Whilst the hotel is part of a respectable and comfortable chain, this close scrutiny of the surface of things, revealed small imperfections, such as scratches and stains on furniture and hairs snagged in the upholstery of chairs, then its faux mahogany surfaces, shinny brass lamps, and soft furnishings, were in stark contrast to the areas of the hotel that only the staff see, which was bare and dismal. Through understanding this surface of things to be a veneer, a set almost and hotels by their nature are strangely cinematic spaces, I decided to create another artifice to lay on top of the one already there, and transform the corners of one room into something more recognisably cinematic, and my small intervention was to be solely to camera and as colourful as I could make it. I intended these small scenes to be recognised as backdrops to films we think we may have seen.
Several months later, with the promise of a solo show at g39 Gallery, a project grant from Arts Council of Wales, a collection of handmade paper props, backdrops, permission from the hotel management, and a complimentary room a weekend, I booked into room 310 and used the existing room layout to frame the series of photographs.

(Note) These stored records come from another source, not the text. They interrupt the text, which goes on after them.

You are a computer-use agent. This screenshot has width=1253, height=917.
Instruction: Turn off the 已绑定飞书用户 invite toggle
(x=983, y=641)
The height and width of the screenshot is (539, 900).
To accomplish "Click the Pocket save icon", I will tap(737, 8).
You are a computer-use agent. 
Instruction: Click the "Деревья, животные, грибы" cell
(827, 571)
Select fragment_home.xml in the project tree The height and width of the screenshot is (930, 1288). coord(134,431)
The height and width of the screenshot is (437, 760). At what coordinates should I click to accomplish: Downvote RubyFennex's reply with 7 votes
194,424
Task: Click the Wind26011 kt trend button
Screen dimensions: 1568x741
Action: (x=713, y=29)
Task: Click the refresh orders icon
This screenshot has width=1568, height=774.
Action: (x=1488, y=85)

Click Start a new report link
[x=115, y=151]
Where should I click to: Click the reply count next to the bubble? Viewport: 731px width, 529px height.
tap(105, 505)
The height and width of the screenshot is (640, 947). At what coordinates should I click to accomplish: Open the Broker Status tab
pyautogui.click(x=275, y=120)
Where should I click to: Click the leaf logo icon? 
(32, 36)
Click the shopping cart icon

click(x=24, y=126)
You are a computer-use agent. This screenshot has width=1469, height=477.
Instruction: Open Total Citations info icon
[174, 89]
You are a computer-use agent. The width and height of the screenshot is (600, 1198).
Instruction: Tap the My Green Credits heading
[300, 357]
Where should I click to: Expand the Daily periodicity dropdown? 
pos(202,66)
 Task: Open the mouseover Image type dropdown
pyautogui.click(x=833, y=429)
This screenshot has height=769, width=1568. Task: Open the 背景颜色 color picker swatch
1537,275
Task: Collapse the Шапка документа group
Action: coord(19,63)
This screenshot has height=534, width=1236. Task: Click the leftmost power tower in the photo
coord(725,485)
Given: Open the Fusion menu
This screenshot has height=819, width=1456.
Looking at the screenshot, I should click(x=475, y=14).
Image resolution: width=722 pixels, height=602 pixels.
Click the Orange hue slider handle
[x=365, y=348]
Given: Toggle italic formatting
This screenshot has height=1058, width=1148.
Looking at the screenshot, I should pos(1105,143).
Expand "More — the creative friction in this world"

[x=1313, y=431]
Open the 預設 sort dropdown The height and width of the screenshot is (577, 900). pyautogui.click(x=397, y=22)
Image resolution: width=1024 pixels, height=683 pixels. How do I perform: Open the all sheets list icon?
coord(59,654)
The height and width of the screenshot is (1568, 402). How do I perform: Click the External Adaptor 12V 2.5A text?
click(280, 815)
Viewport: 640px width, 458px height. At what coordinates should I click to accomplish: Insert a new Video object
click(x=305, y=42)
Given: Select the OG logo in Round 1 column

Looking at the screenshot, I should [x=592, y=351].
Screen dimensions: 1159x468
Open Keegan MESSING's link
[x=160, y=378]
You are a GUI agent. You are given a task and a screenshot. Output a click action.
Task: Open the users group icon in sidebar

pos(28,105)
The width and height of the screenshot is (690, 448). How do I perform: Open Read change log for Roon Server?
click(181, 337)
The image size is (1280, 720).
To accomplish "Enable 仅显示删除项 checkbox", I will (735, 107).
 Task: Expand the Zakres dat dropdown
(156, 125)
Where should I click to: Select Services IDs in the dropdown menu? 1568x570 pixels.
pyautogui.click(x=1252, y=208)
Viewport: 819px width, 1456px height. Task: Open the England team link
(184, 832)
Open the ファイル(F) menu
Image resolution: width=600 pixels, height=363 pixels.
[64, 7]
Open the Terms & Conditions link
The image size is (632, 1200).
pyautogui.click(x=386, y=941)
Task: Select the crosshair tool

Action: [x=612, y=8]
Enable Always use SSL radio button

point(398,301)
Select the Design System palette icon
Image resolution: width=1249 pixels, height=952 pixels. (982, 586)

In making the props for the photographs, I was aware that I had replaced the repetitive action of cleaning with that of making paper flowers, and whilst the props functioned predominantly as a means to construct artifice and effect, I wanted this act of ‘making’ to be visible in the photographs if scrutinised closely, to ensure this I used a 5x4 film camera to document these small sets, which would allow for the production large scale prints. Working with coloured paper to make flowers, I was interested to see how flat colour could be transformed through cutting, bending and shaping and then lighting, into something akin to the origional, and then subsequently return to flat and saturated colour in the surface of photograph.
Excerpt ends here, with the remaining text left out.